TUGAS ANDA.
A – Jawablah pertanyaan berikut berdasarkan teks tentang Zionisme.
(i) Kapan dan di mana gerakan Zionisme dimulai?
(ii) Berapa jumlah etnis Yahudi di seluruh Eropa pada tahun 1933?
(iii) Larangan apa saja yang disebut sebagai bentuk diskriminasi terhadap etnis Yahudi?
B – Tuliskan kembali secara persis bagian teks tentang Zionisme mulai dari "Artikel ini dibuat" sampai dengan "ketahui hari ini.".

TEKS PILIHAN.
"""
Lihat ke Halaman Asli

Memahami Zionisme (Bagian 1): Awal Mula Konflik Israel-Palestina

Diperbarui: 14 Desember 2017   21:10

Kompasiana adalah platform blog. Konten ini menjadi tanggung jawab bloger dan tidak mewakili pandangan redaksi Kompas.

Zionisme. Photo: returnofkings.com

"Jika anda bersikap netral dalam situasi ketidakadilan, anda harus melihat dari sisi si penindas. Jika seekor gajah menginjak ekor seekor tikus dan anda mengatakan bahwa anda netral, si tikus tidak akan menghargai netralitas anda."[1]

~Desmond Tutu

Untuk memahami konflik Israel-Palestina, yang sekilas terlihat begitu rumit dengan segala dinamikanya, misal: runutan peristiwa, pihak-pihak yang terlibat, doktrin agama, geo strategi, keterlibatan negara besar, sentimen etnis, kepemilikan senjata, perebutan Yerusalem[2], dan lain sebagainya, hal pertama yang harus dibahas adalah Zionisme itu sendiri. Pangkal dari permasalahan Israel-Palestina sesungguhnya adalah Zionisme. Banyak orang yang memahami bahwa Zionisme adalah gerakan agama, padahal sesungguhnya Zionisme adalah suatu gerakan politik, ekonomi, dan identitas yang dibalut oleh jubah keagamaan.

Artikel ini dibuat untuk mengajak pembaca untuk memahami konflik Israel-Palestina mulai dari hal yang paling mendasar, yaitu tentang Zionisme itu sendiri. Zionisme adalah sebuah doktrin yang mengubah segalanya, tanpa adanya Zionisme tidak akan pernah ada konflik Israel-Palestina seperti yang kita ketahui hari ini.

Pada dasarnya, Zionisme adalah suatu gerakan perlawanan terhadap penindasan yang dilakukan kepada etnis Yahudi di seluruh daratan Eropa jauh sebelum berdirinya Israel tahun 1948. Gerakan Zionisme dimulai pada kisaran pertengahan sampai akhir abad ke-19 di benua Eropa. Pada saat itu, etnis Yahudi di Eropa adalah etnis minoritas yang tertindas karena gerakan anti-semitisme orang-orang Kristen Eropa. 

Orang-orang Yahudi di Eropa mengalami banyak peristiwa kelam dalam hidupnya seperti dikucilkan, dibenci, terpinggirkan, dan dikonsentrasikan dalam ghetto(pemukiman khusus Yahudi).[3] Jumlah etnis Yahudi pada tahun 1933 di seluruh Eropa adalah 9,5 juta orang, sekitar 1,7%-nya dari total populasi di Eropa. Namun, apabila dilihat dari seluruh populasi Yahudi di dunia yang jumlahnya 15,3 juta orang, Yahudi di Eropa mencakup 60%-nya.[4]

Tiga generasi keluarga Yahudi di Vilna. Photo diambil antara tahun 1938-1939. Photo: US Holocaust Memorial Museum

 

Dalam tahapan yang lebih jauh, anti-semitisme terkadang sampai pada tahap pembunuhan, seperti pada kasus pogroms,[5] di mana terjadi pembunuhan dan pemerkosaan dalam skala besar. Walaupun misalnya tidak sampai membunuh, etnis Yahudi dalam kehidupannya sebagai masyarakat mengalami berbagai macam diskriminasi seperti larangan untuk memiliki tanah, sekolah yang baik, pekerjaan, dan hak-hak politik.
"""
INFORMASI YANG DIBERIKAN.
"""
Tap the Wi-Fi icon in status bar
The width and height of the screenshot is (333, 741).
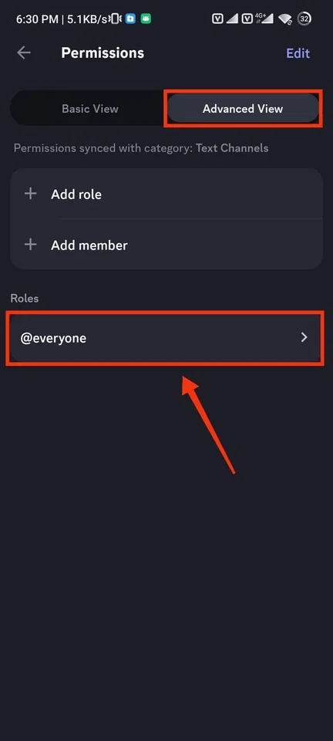coord(285,19)
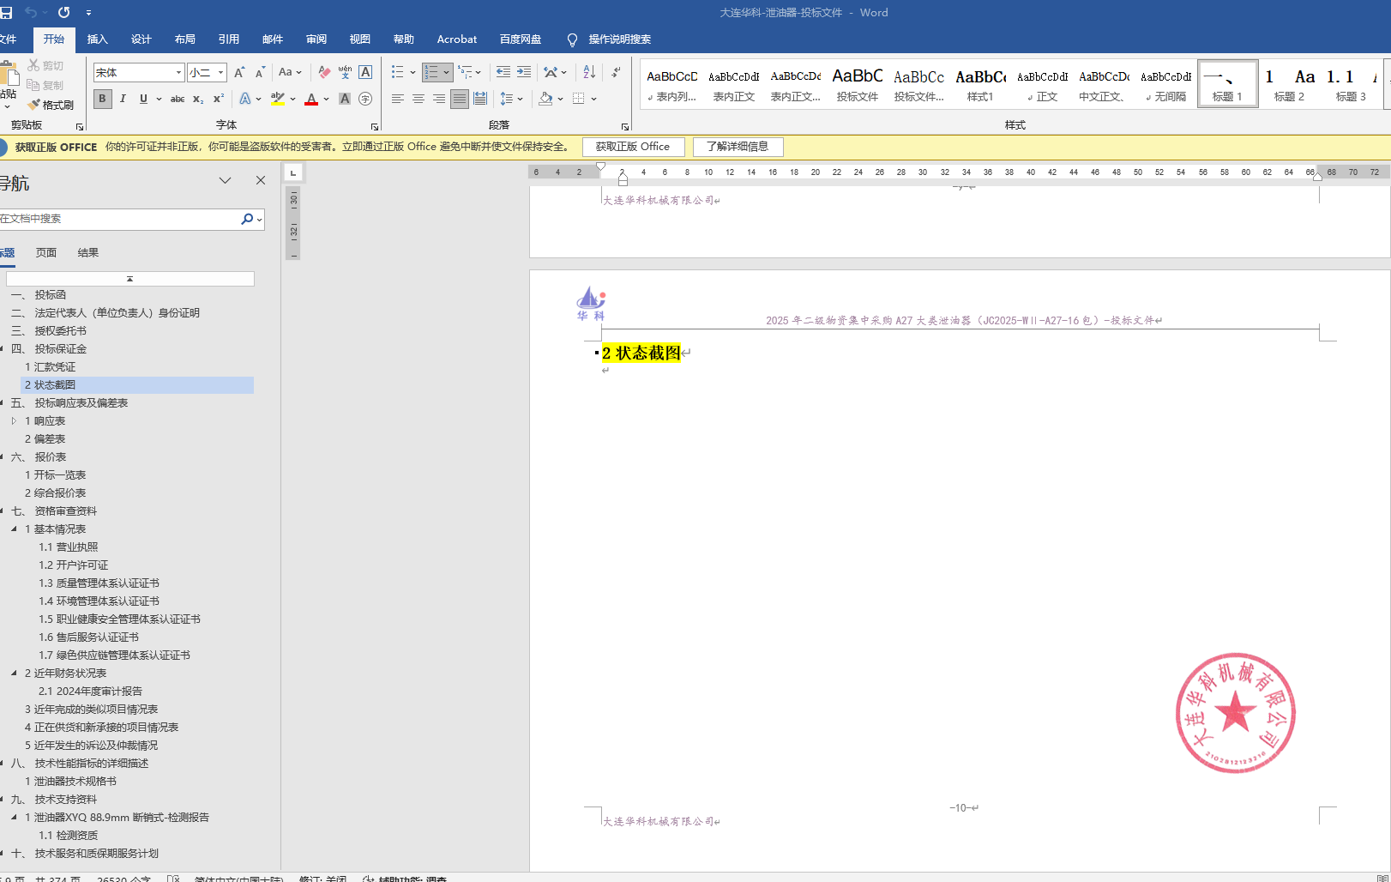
"""
JAWABAN TIAP TUGAS.
A –
(i) Pada kisaran pertengahan sampai akhir abad ke-19, di benua Eropa.
(ii) 9,5 juta orang, sekitar 1,7% dari total populasi di Eropa.
(iii) Larangan memiliki tanah, sekolah yang baik, pekerjaan, dan hak-hak politik.

B –
Artikel ini dibuat untuk mengajak pembaca untuk memahami konflik Israel-Palestina mulai dari hal yang paling mendasar, yaitu tentang Zionisme itu sendiri. Zionisme adalah sebuah doktrin yang mengubah segalanya, tanpa adanya Zionisme tidak akan pernah ada konflik Israel-Palestina seperti yang kita ketahui hari ini.